If we look at the above histograms, we observe that for the intensity of blue pixels is way higher in diseases leaves as compared to the healthy ones.

# 7. Changing colorspaces

RGB is a very common colorspace. However, one downside of this color scheme is that the color of an image are correlated to the amount of light falling on the image. HSL (hue, saturation, lightness) (or HSB (hue, saturation, brightness)) and HSV (hue, saturation, value) are alternative representations of the RGB color model and emphasie on factors like hue, saturation etc which are often more relevant especially when we are concerned with tasks like image segmentation. Here is the source of the code : https://realpython.com/python-opencv-color-spaces/

Let’s compare the image in both RGB and HSV color spaces by visualizing the color distribution of its pixels.We shall be using OpenCV for this.
----------
• _TO DO_:
Answer these from the excerpt on image colorspaces:
1. According to the histograms, which kind of leaves shows a much higher intensity of blue pixels?
2. What downside of the RGB colorspace is given?
3. Which library is used to compare the image in RGB and HSV color spaces?
The lines after this are not needed for anything here.

• _DATASET CONTENT_:
----------
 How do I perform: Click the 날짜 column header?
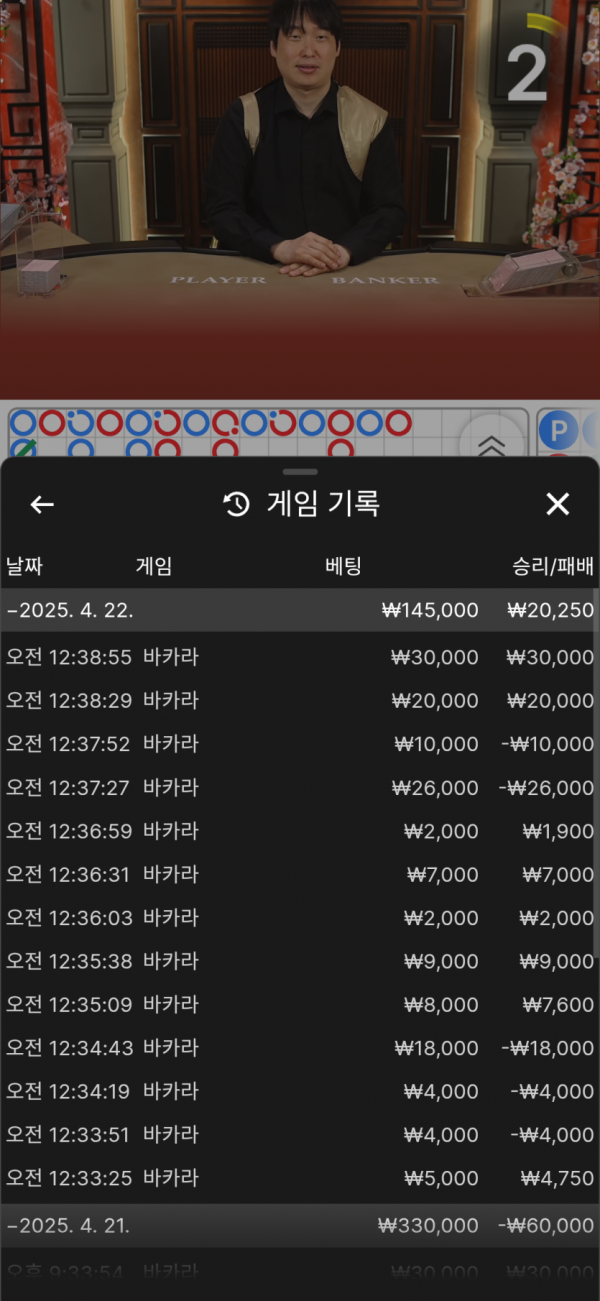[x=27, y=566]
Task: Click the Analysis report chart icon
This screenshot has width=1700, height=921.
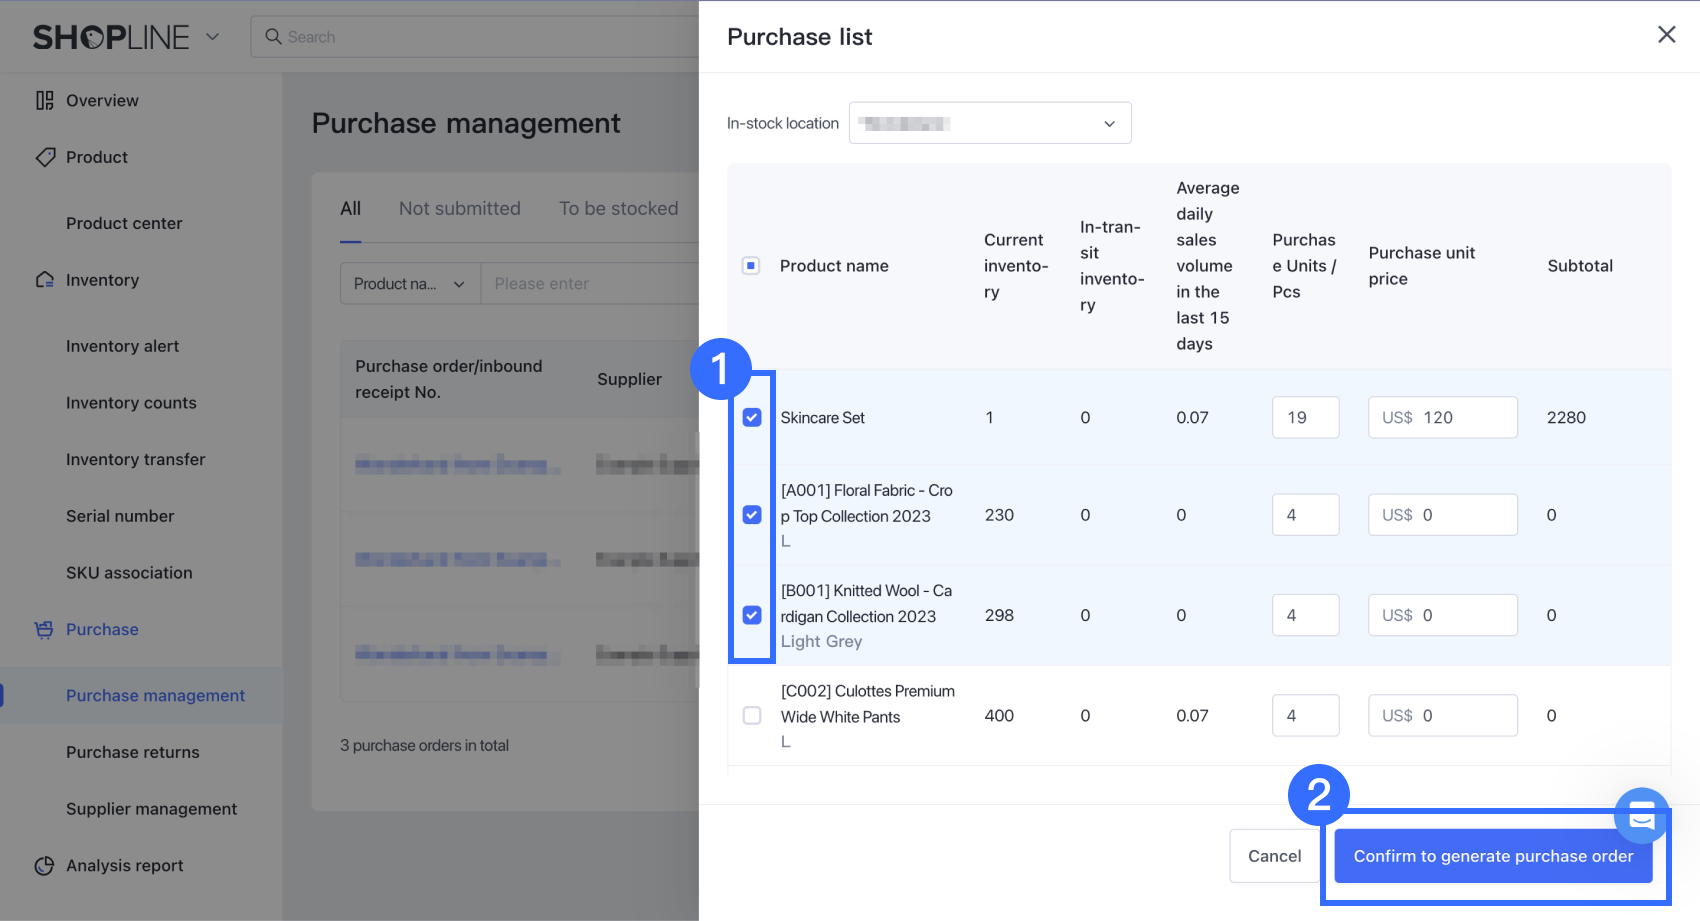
----------
• _EXERCISE OUTPUT_:
1. Diseased leaves, compared with healthy ones.
2. The colors of an image are correlated to the amount of light falling on the image.
3. OpenCV.